At present, mainstream operating systems, including Linux, have no definite limit on the maximum number of threads that a process can create. But this does not mean that there are no restrictions, just that you cannot use sysconf to find out.

4.1 Thread attributes

The attributes of the thread can be set through the attribute parameter pthread_attr_t, such as the separation state, the lowest address of the thread stack, and the size of the thread stack. For specific information, please refer to Chapter 12, p341, of Advanced Programming in Unix Environment 3rd Edition.

4.2 Synchronization properties

Thread synchronization objects also have attributes, such as mutex attributes, read-write lock attributes, condition variable attributes, and barrier attributes.

1. Mutex attributes : pthread_mutexattr_t indicates that there are process shared attributes, robust attributes, and type attributes.
2. Read-write lock attribute : pthread_rwlockattr_t indicates that the only attribute supported by the read-write lock is the process shared attribute.
3. Condition variable attributes : pthread_condattr_t indicates that condition variables have two attributes: process shared attributes and clock attributes.
4. Barrier attributes : pthread_barrierattr_t indicates that only the process shares attributes.

4.3 Thread and fork

When a thread calls fork, it creates a copy of the entire process address space for the child process.
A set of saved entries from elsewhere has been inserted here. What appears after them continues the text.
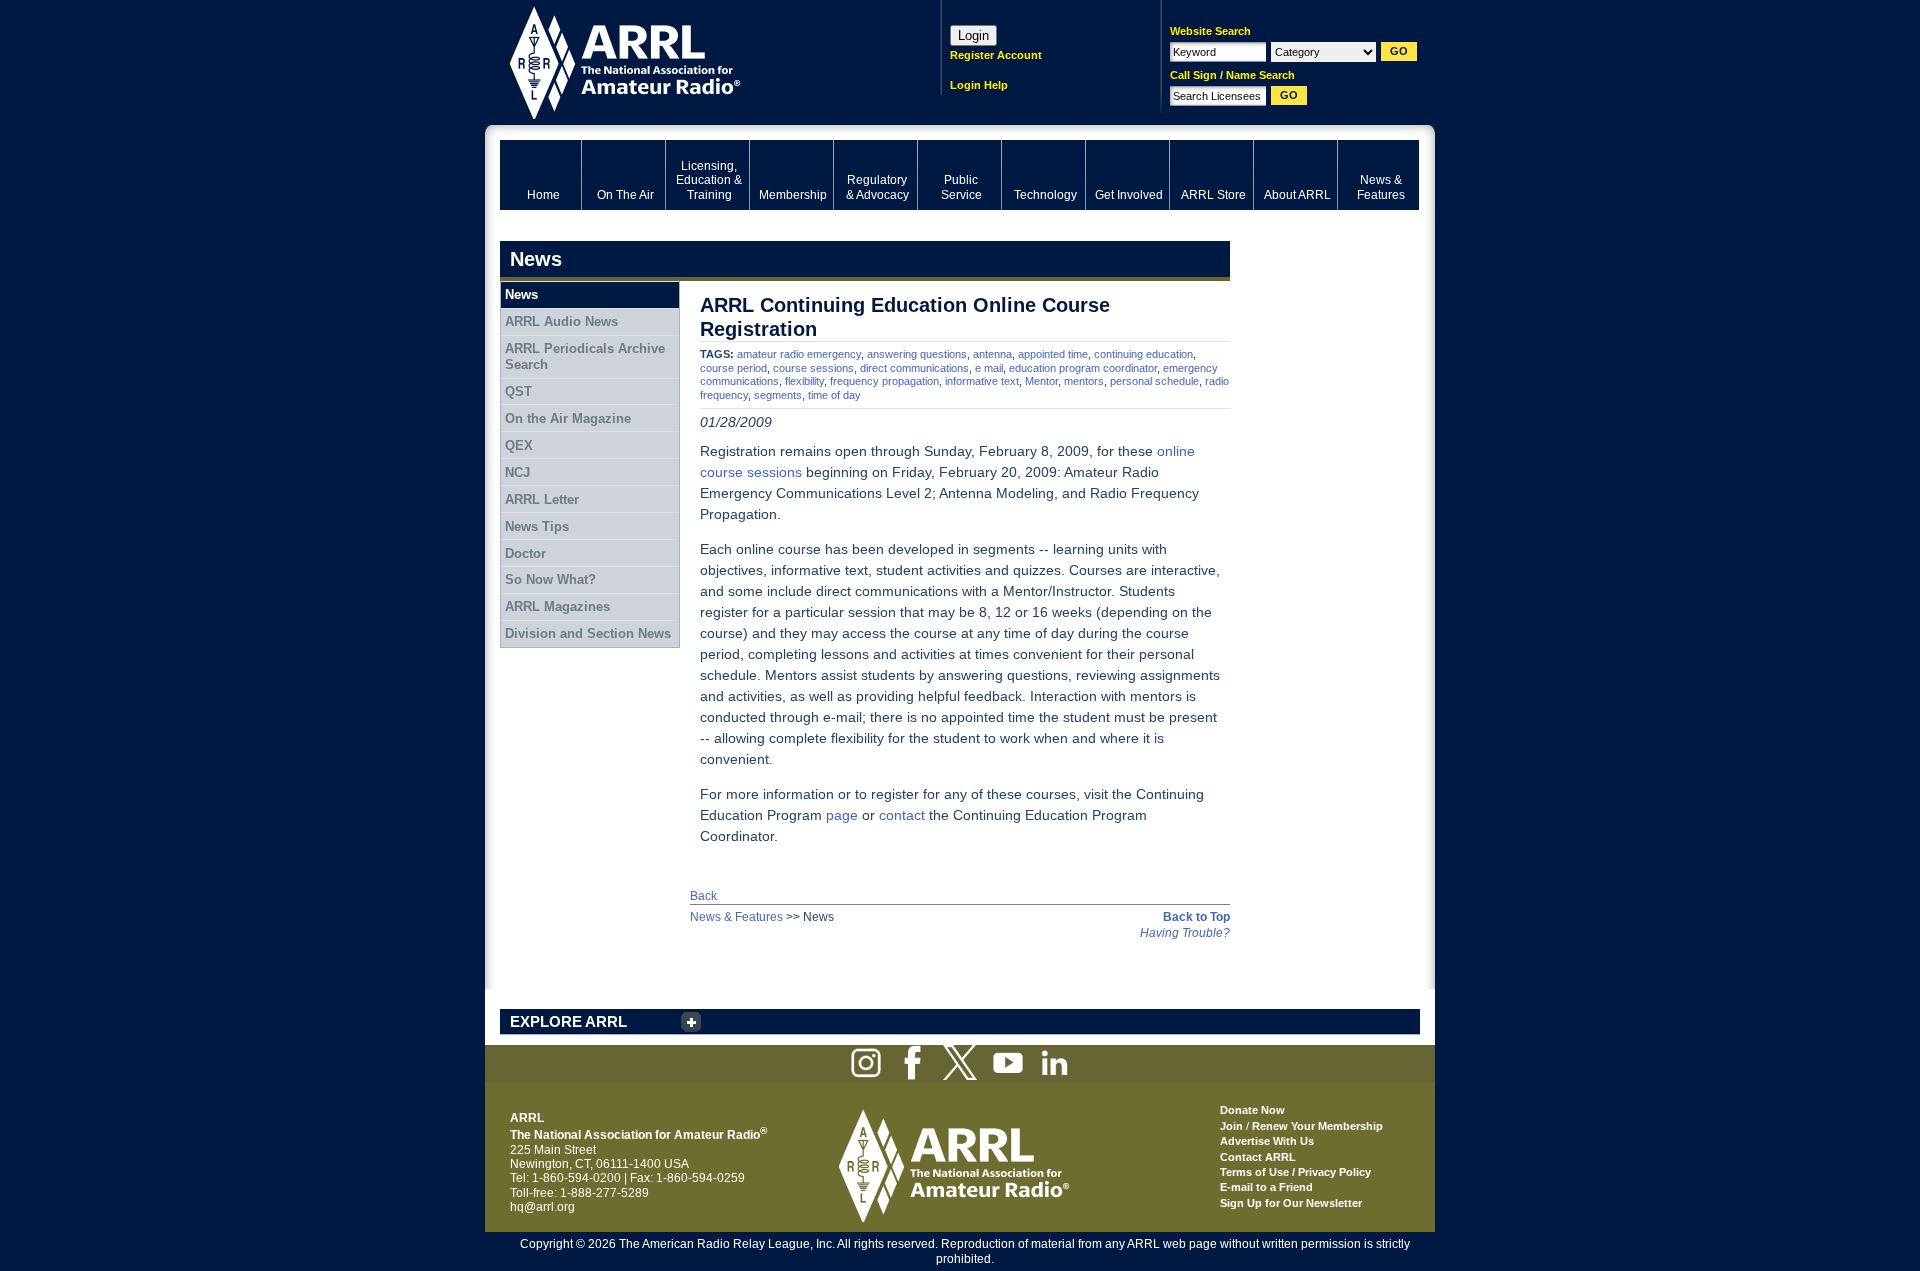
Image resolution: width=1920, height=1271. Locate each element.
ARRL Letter (542, 499)
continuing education (1143, 354)
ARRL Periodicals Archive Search (585, 356)
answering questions (917, 354)
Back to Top (1196, 917)
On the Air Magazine (568, 418)
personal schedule (1154, 381)
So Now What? (550, 579)
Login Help (979, 85)
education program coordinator (1083, 368)
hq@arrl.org (542, 1207)
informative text (982, 381)
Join (1231, 1126)
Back (703, 896)
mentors (1084, 381)
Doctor (525, 553)
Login (973, 35)
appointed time (1053, 354)
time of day (834, 395)
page (842, 815)
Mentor (1041, 381)
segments (778, 395)
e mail (989, 368)
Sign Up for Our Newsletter (1291, 1203)
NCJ (517, 472)
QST (518, 391)
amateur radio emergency (799, 354)
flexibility (804, 381)
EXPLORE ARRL (568, 1021)
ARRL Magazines (557, 606)
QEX (519, 445)
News (521, 294)
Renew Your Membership (1317, 1126)
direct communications (914, 368)
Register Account (996, 55)
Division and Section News (588, 633)
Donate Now (1252, 1110)
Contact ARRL (1258, 1157)
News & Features (736, 917)
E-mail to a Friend (1266, 1187)
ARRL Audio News (561, 321)
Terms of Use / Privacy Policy (1295, 1172)
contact (902, 815)
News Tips (537, 526)
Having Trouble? (1185, 933)
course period (733, 368)
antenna (992, 354)
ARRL (694, 60)
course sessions (813, 368)
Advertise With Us (1267, 1141)
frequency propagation (884, 381)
POSIX.1 states that between the fork return and the child process calling one of the exec functions, the child process can only call functions that are safe for asynchronous signals.
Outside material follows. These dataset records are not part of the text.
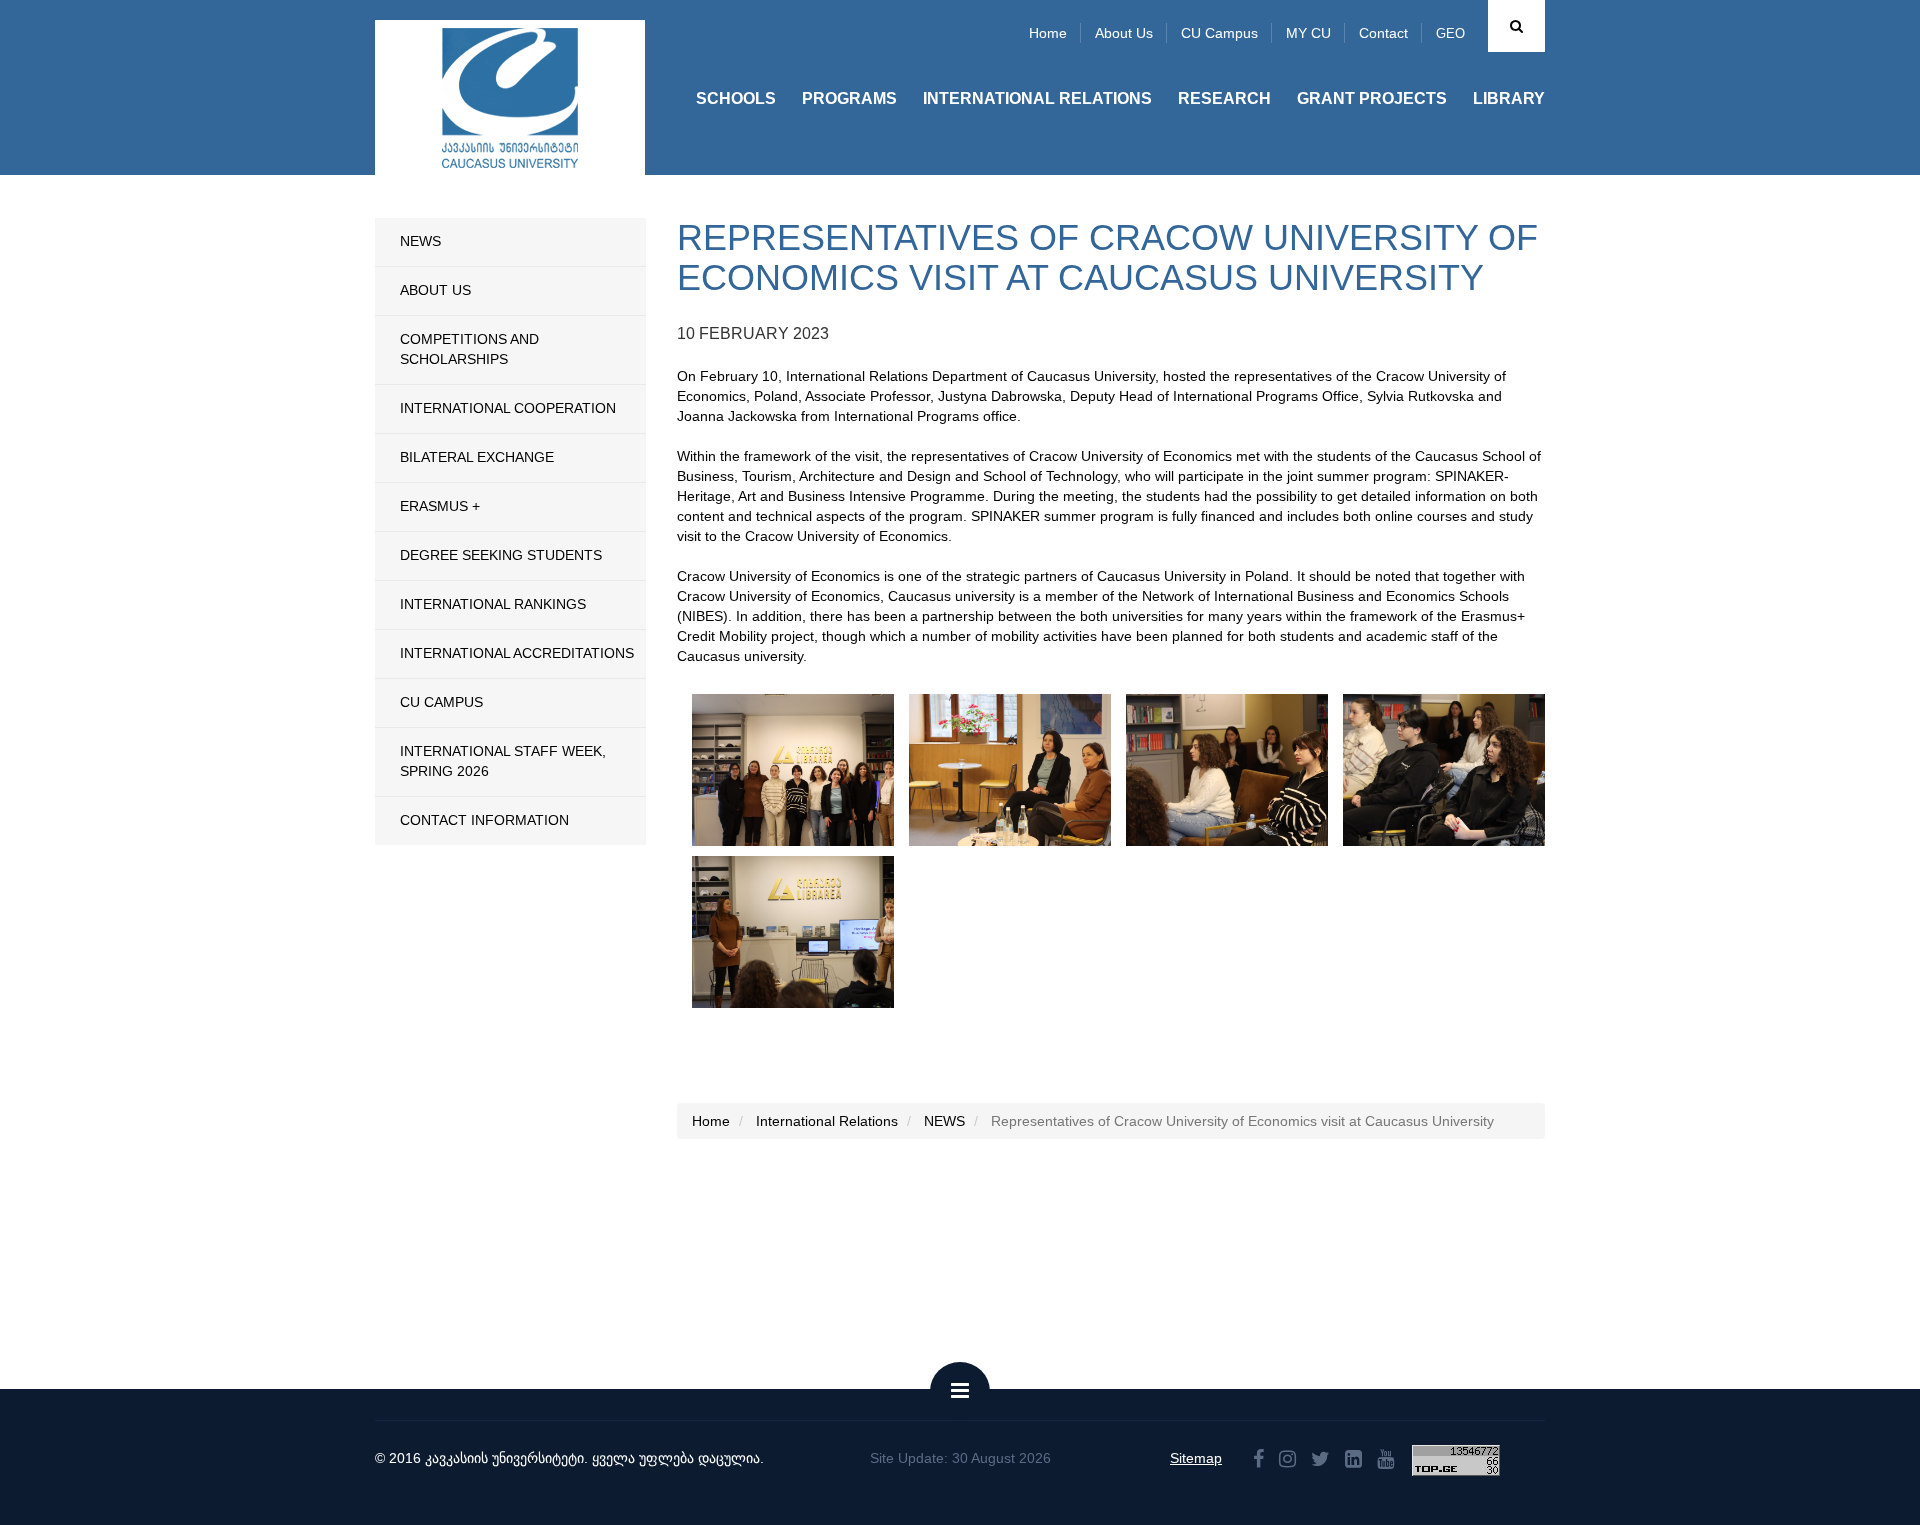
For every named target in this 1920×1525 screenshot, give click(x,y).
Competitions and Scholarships (469, 349)
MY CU (1308, 33)
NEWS (420, 241)
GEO (1450, 33)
The reason for this limitation is that the thread in the parent process calls the fork function to generate the child process, and there is only one thread inside the child process (the copy of the fork thread is called). The generated child process has a copy of the entire address space of the parent process (including the locks held by the parent process), but because it does not inherit all threads, the child process has no way to know which locks it holds and which locks need to be released. Therefore, after the parent process calls fork and the child process calls exec to clean up the memory space, the child process is not safe. During this period, only functions that are safe for asynchronous signals can be called.

To clear the lock state, you can create a fork handler by calling the pthread_atfork function (see p367 for function prototypes and examples).

4.4 Threads and I/O

In a multithreaded environment, common read and write operations (such as lseek, read, and write) on a file at the same time may cause unexpected results such as mutual overwriting. This is because threads in the same process share the same file description Caused by the character. To avoid this situation, you can use thread-safe read and write functions, such as pread, pwrite, etc.

The pwrite() function is basically equivalent to write(), but it does not change the file offset (regardless of whether o_append is set or not), so it is thread-safe.